───── Given data

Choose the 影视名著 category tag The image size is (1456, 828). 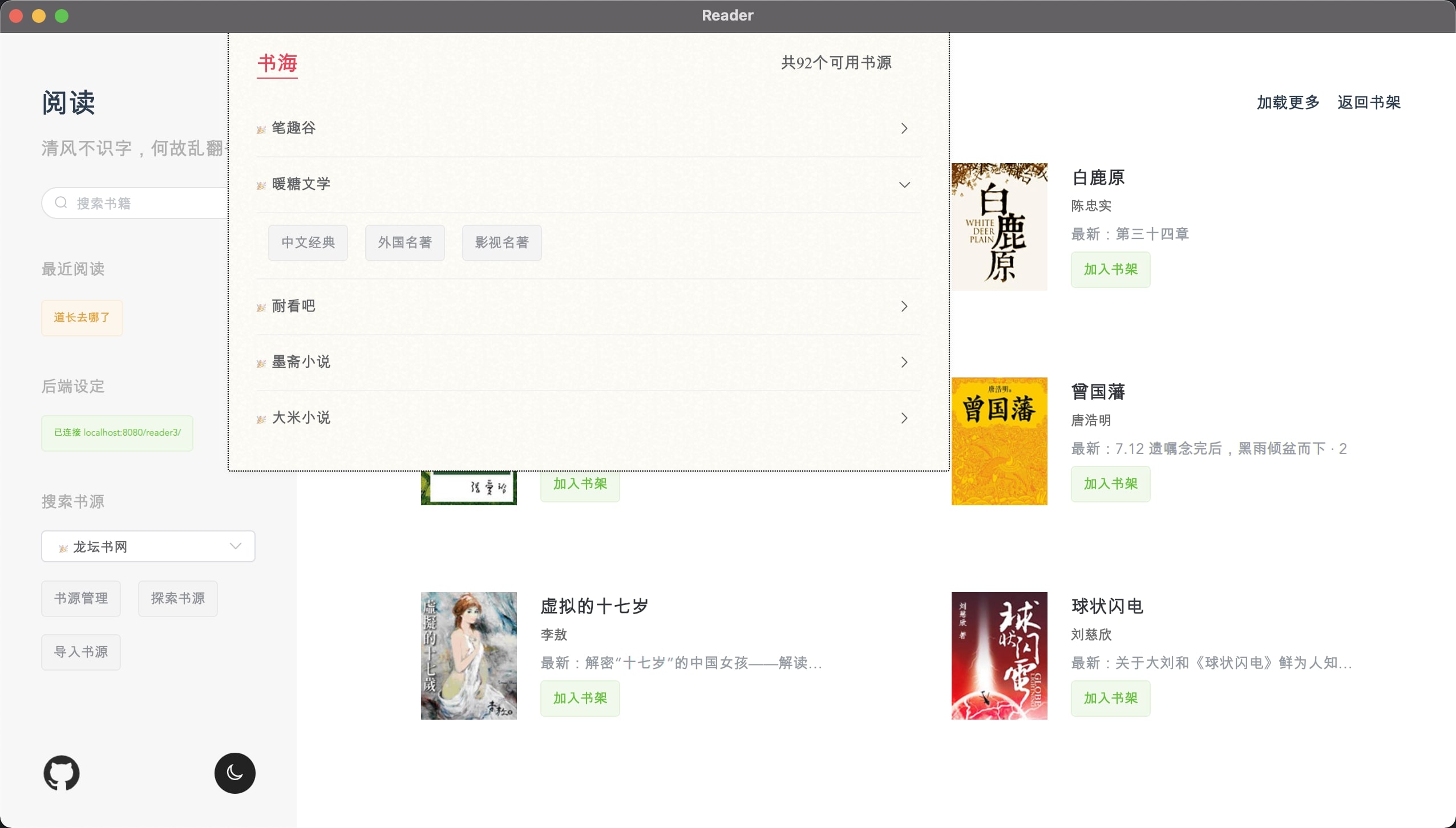pos(501,242)
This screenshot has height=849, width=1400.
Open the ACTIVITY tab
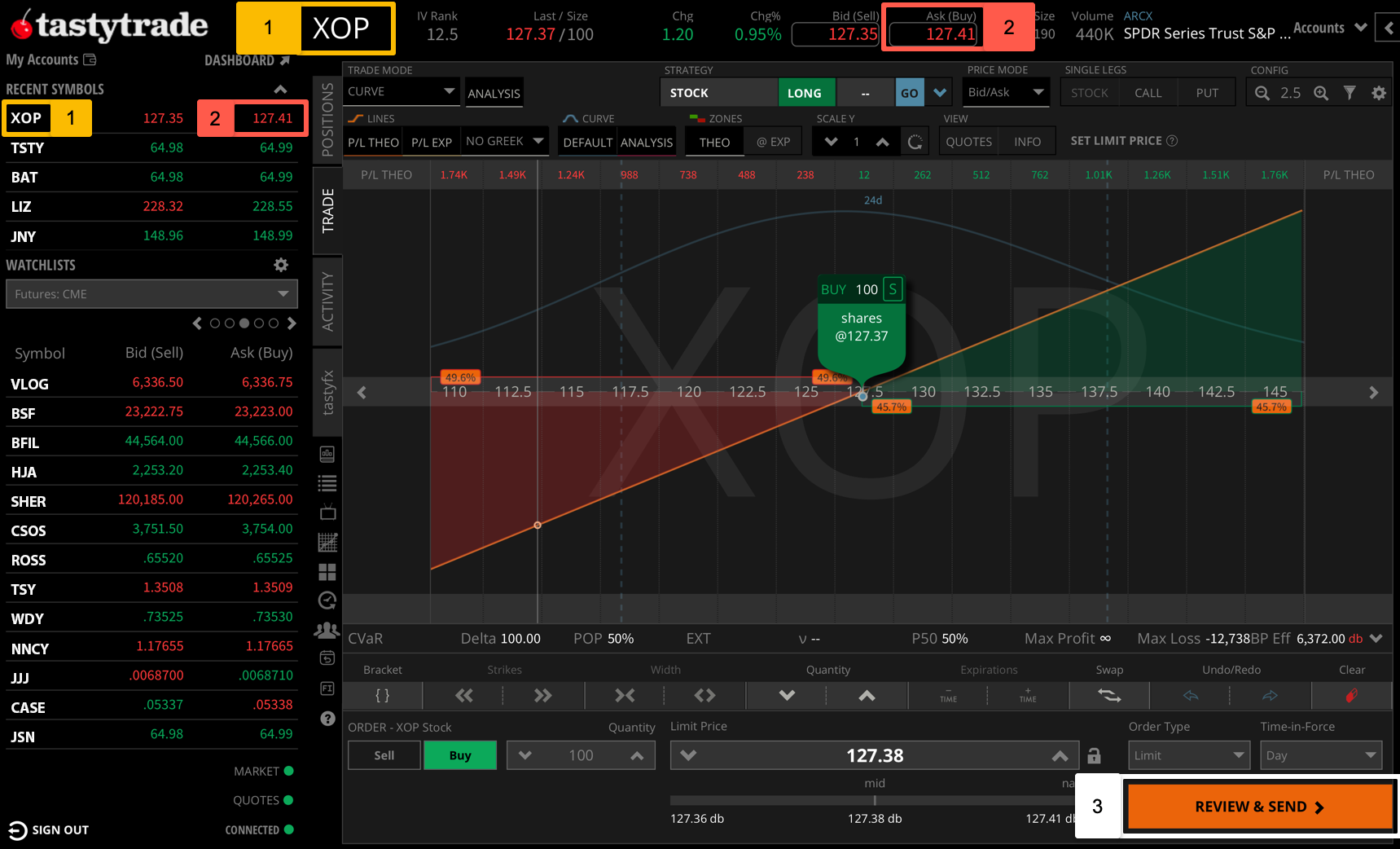(x=327, y=301)
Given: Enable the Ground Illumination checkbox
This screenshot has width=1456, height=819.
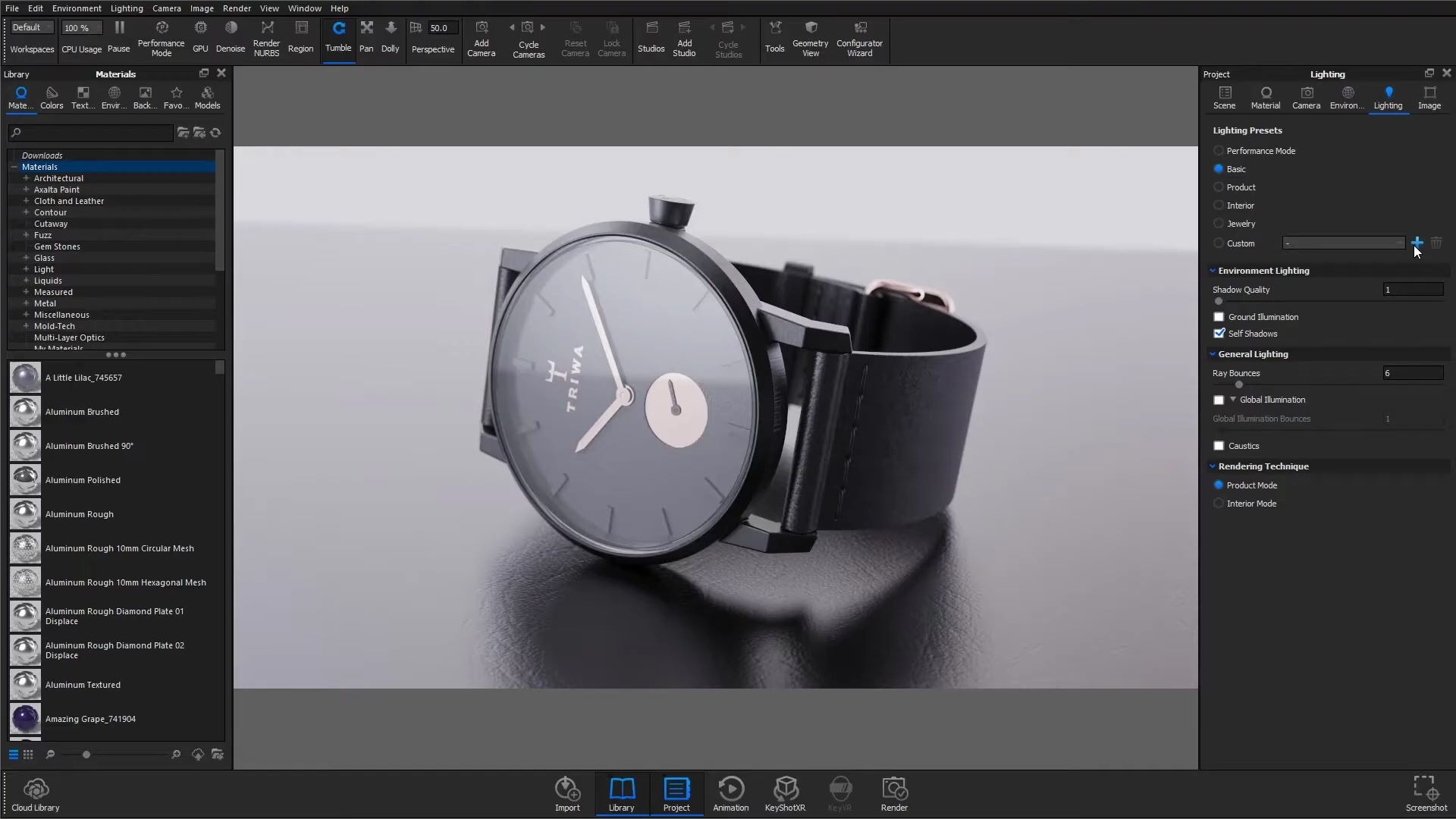Looking at the screenshot, I should (x=1219, y=316).
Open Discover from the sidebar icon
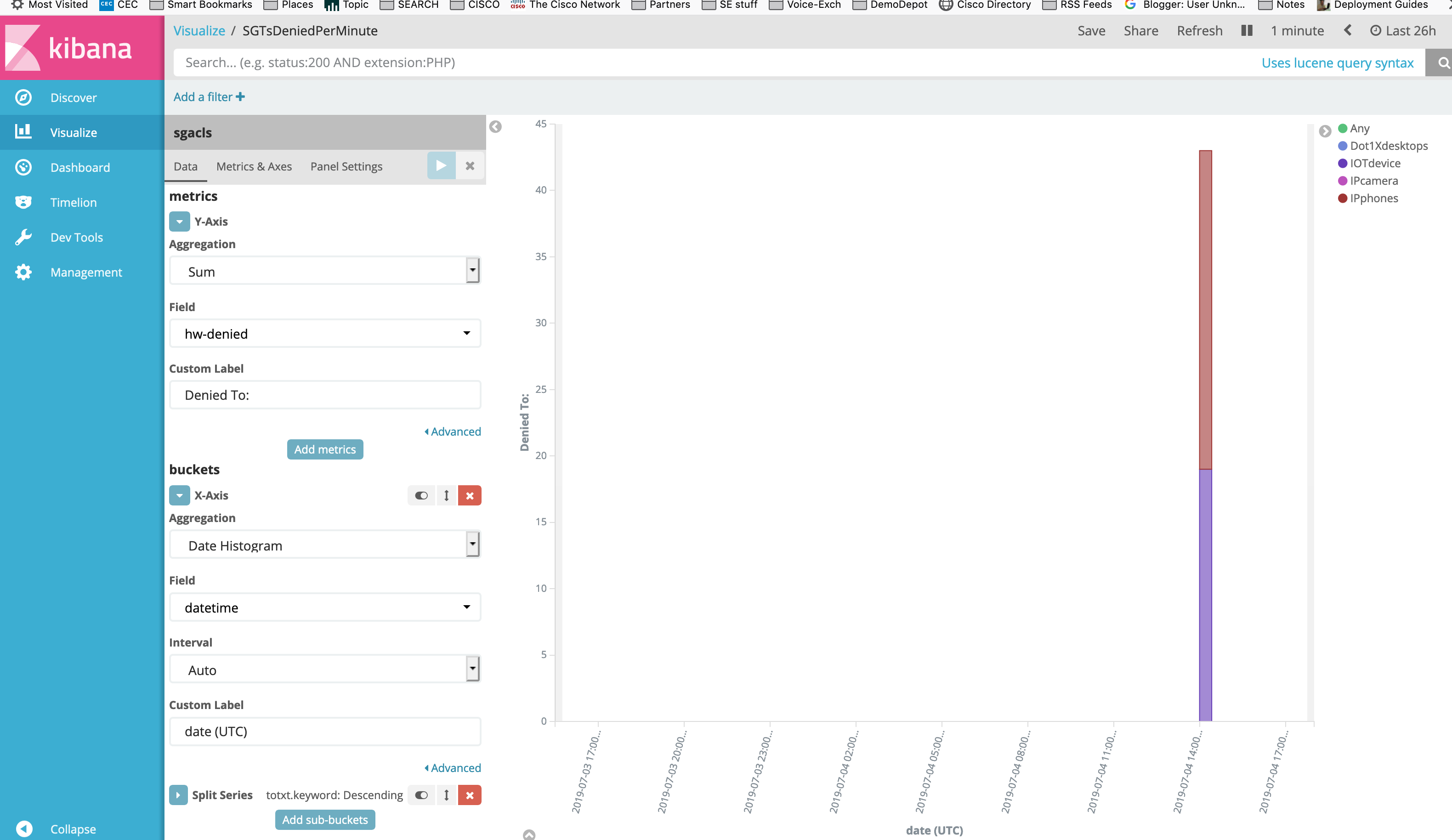The image size is (1452, 840). (23, 97)
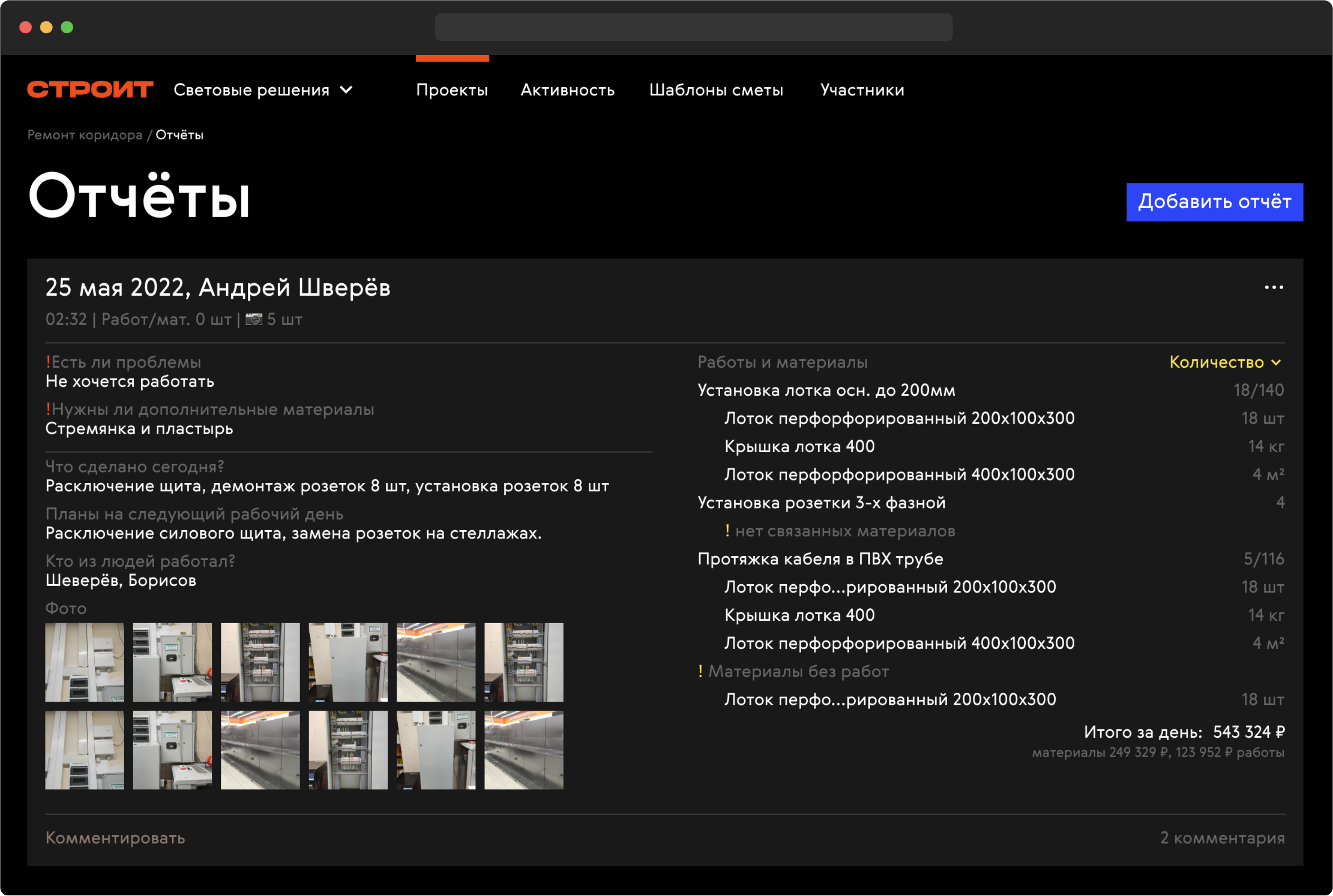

──────────

» Exercise aim
Take the line that contains "This screenshot has width=1456, height=819." and every line after it up to the end of the records above, and restate them exactly, without the pictures.

» Response area
This screenshot has width=1456, height=819.
Looking at the screenshot, I should (x=1219, y=316).
Open Discover from the sidebar icon
The image size is (1452, 840). (23, 97)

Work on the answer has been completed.